74According to the Commission, as regards the refusal decision, the objective of preserving the national and cultural identity through the use of broadcasting quotas was not undermined by the infringement alleged against Klubrádió, which concerned not failure to respect the broadcasting quotas, but merely infringement of the obligation to communicate data relating to the broadcasting quotas; as regards the invalidity decision, the objective of ensuring fair competition was not undermined by procedural defects of minor significance and the objective of guaranteeing a stable presence on the media market was not undermined by the existence of negative equity in Klubrádió’s accounts, as its financial viability could be guaranteed by other modes of financing.
75See judgment of 4 October 2024, Real Madrid Club de Fútbol (C‑633/22, EU:C:2024:843, paragraph 49 and the case-law cited). Furthermore, in accordance with Article 52(3) of the Charter, the rights contained in the Charter have the same meaning and scope as the corresponding rights guaranteed by the Convention for the Protection of Human Rights and Fundamental Freedoms, signed in Rome on 4 November 1950 (‘the ECHR’), without preventing EU law from providing more extensive protection. When interpreting Article 11 of the Charter, the Court must therefore take account of the corresponding rights guaranteed by Article 10 ECHR, as interpreted by the European Court of Human Rights, as a minimum threshold of protection.

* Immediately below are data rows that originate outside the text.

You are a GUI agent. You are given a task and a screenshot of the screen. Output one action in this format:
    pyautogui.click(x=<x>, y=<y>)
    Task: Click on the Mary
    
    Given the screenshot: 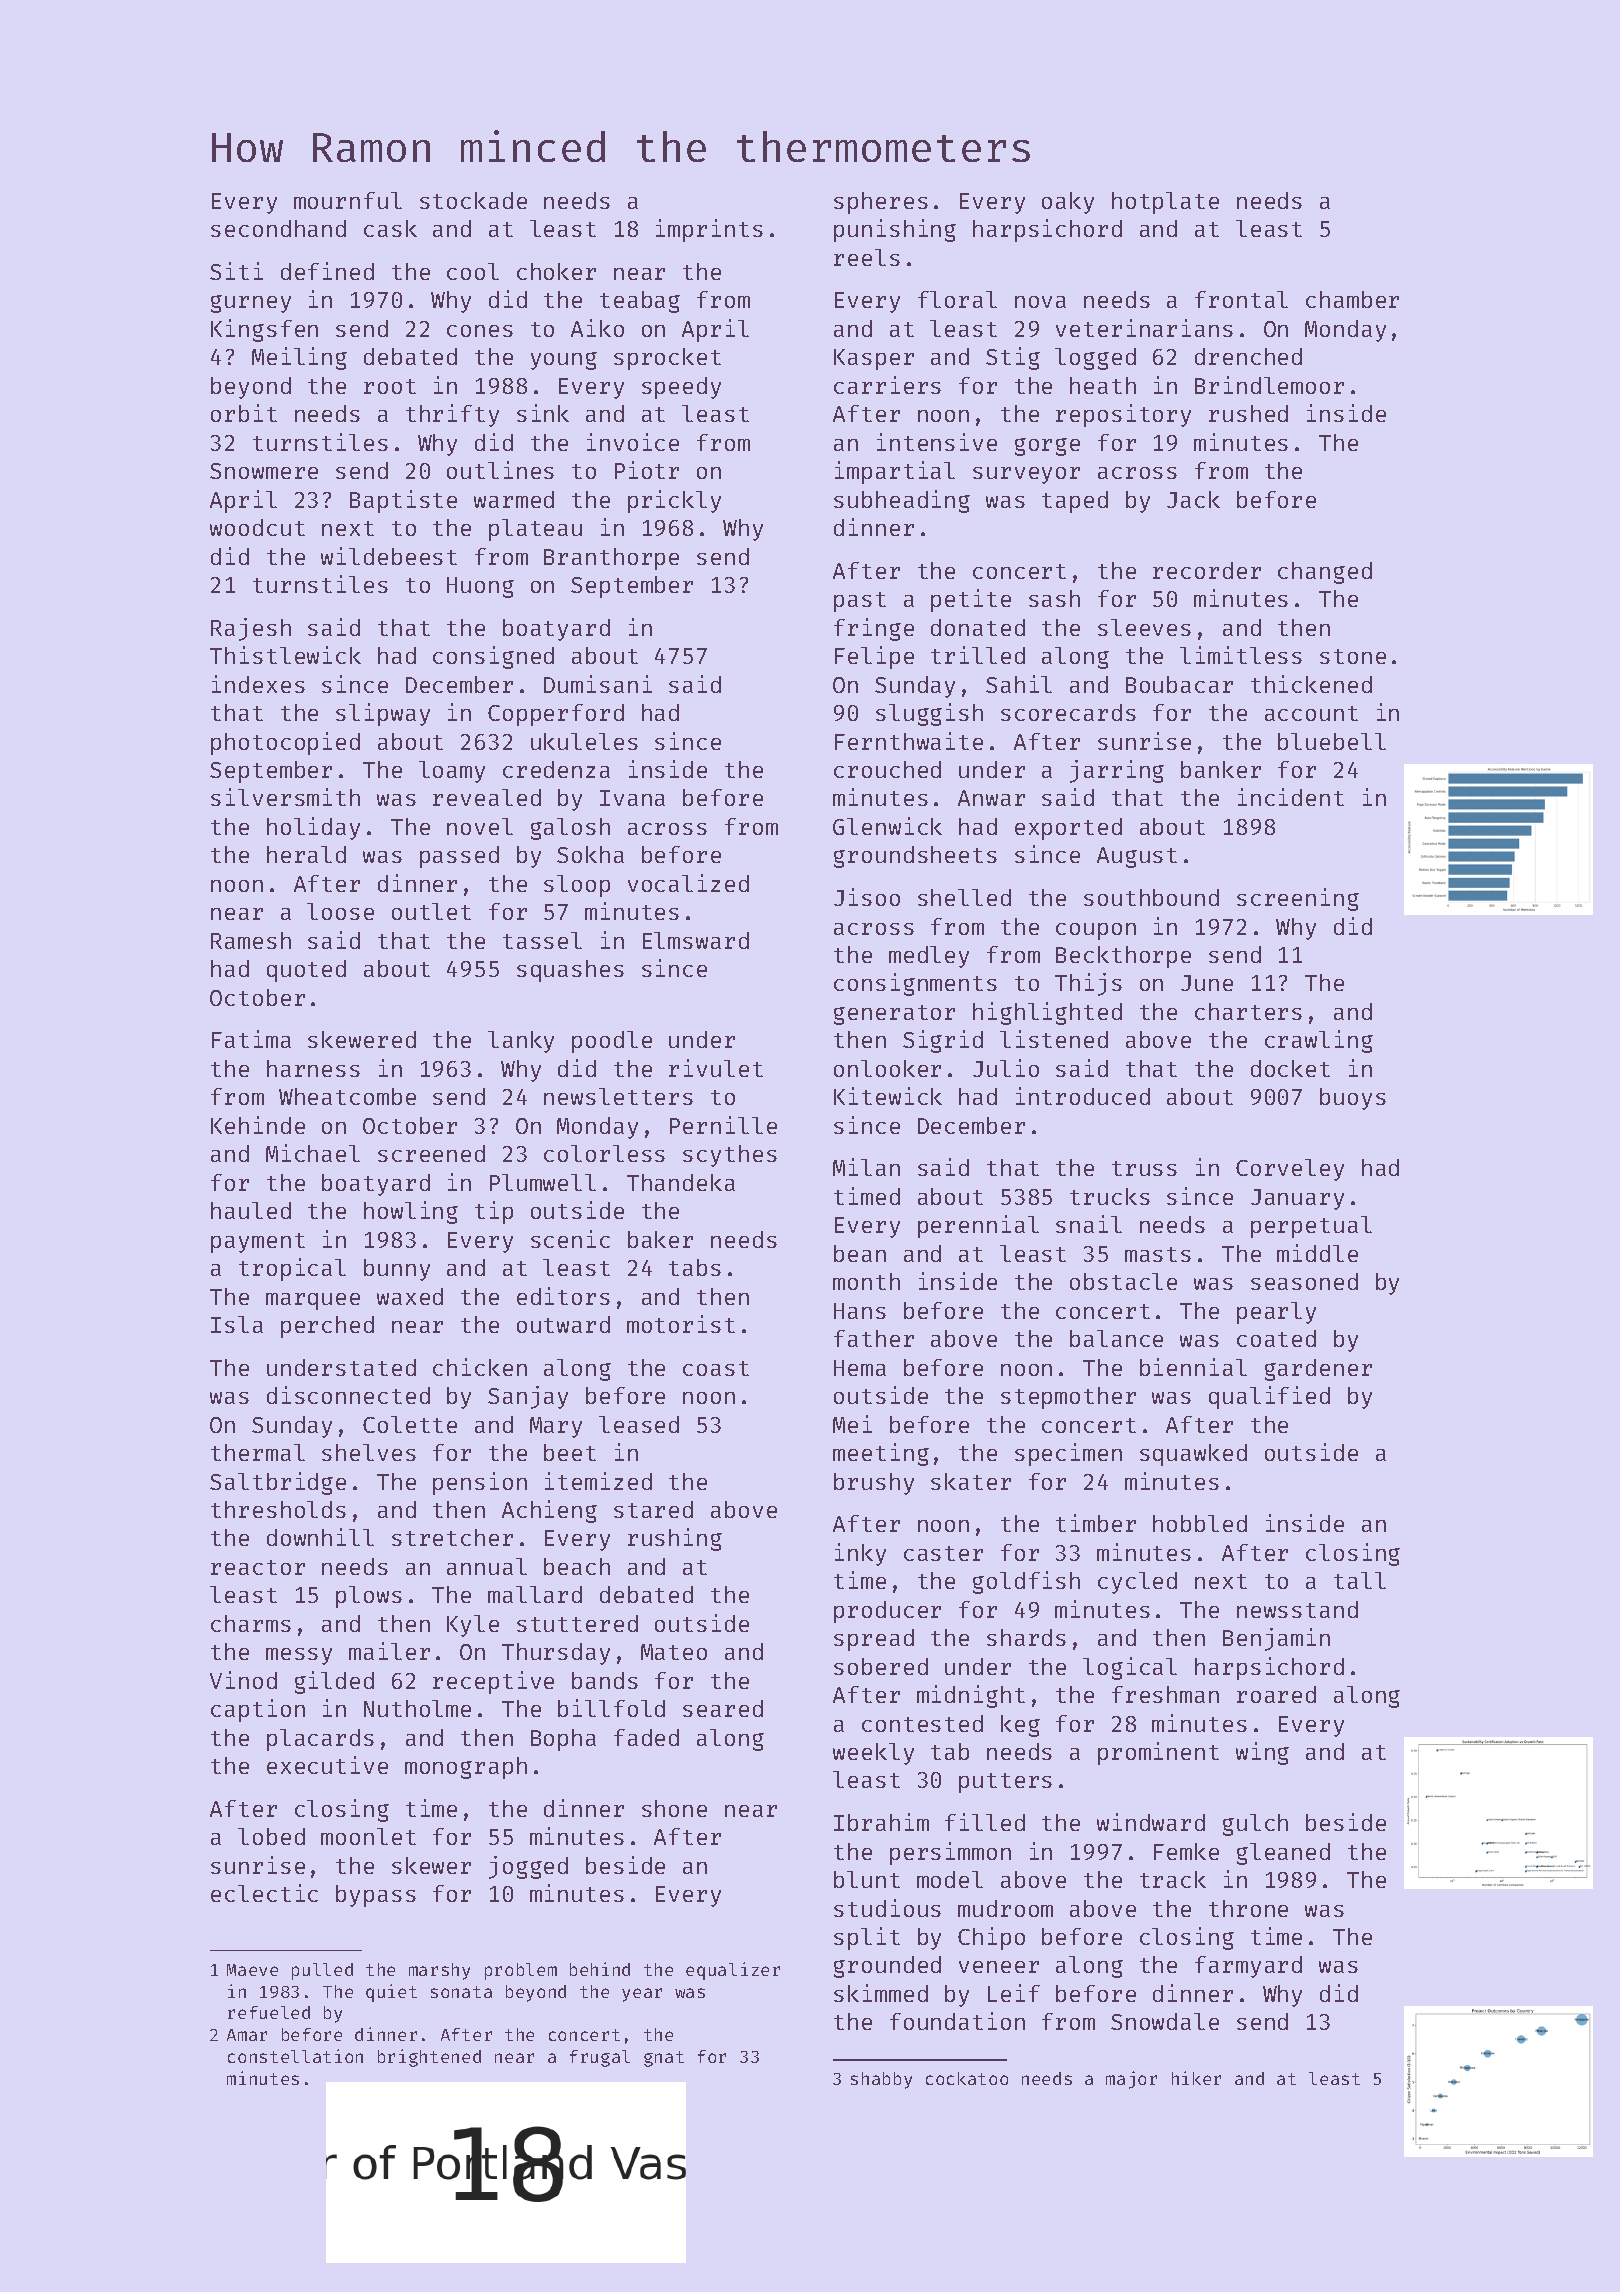 What is the action you would take?
    pyautogui.click(x=556, y=1427)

In that regard, it follows from the settled case-law of that Court that exceptions to the freedom of expression are to be construed strictly and that Article 10(2) ECHR leaves little scope for restrictions on freedom of expression in the fields of political speech and matters of public interest (see, to that effect, judgment of 4 October 2024, Real Madrid Club de Fútbol, C‑633/22, EU:C:2024:843, paragraphs 51 to 53 and the case-law cited).
76The Commission, supported by the interveners, refers, in particular, to the Opinion of the Council of Europe Commissioner for Human Rights of 2011 on Hungary’s media legislation; to the publication entitled ‘The independence of media regulatory authorities in Europe’ of 2019 of the European Audiovisual Observatory; to the Commission’s 2021 Rule of law report ; to the ‘Memorandum on freedom of expression and media freedom in Hungary’ of 2021 by the Council of Europe Commissioner for Human Rights; to the 2022 Report of the United Nations Special Rapporteur on the promotion and protection of the right to freedom of opinion and of expression; to the ‘Media Pluralism Monitor’ of 2023 of the Centre for Media Pluralism and Freedom; and also to the reports of the Mérték Media Monitor. Those publications refer, in particular, to the lack of plurality in the composition of the Media Council, whose decisions are taken, in essence, by the majority party of the Hungarian Parliament.
77See in particular, to that effect, judgment of 5 June 2023, Commission v Poland (Independence and private life of judges) (C‑204/21, EU:C:2023:442, paragraph 139).
78I refer, in particular, to any factual or statistical data showing the importance of Klubrádió, which, moreover, is a radio station broadcasting in a single (albeit important) area, the Budapest area, in the panorama of the media in Hungary, taking into account all the radio stations or media in that country.
79In this instance, I refer, first, to the breach of the obligation to communicate monthly data relating to broadcasting quotas, which was the subject matter of the refusal decision, and, second, to the lack of precision concerning the programming schedule, which was the subject matter of the invalidity decision.
80I refer, in that regard, to the existence of negative equity in Klubrádió’s accounts, which was the subject matter of the invalidity decision, which, as stated in point 81 of this Opinion, could readily be offset by crowdfunding.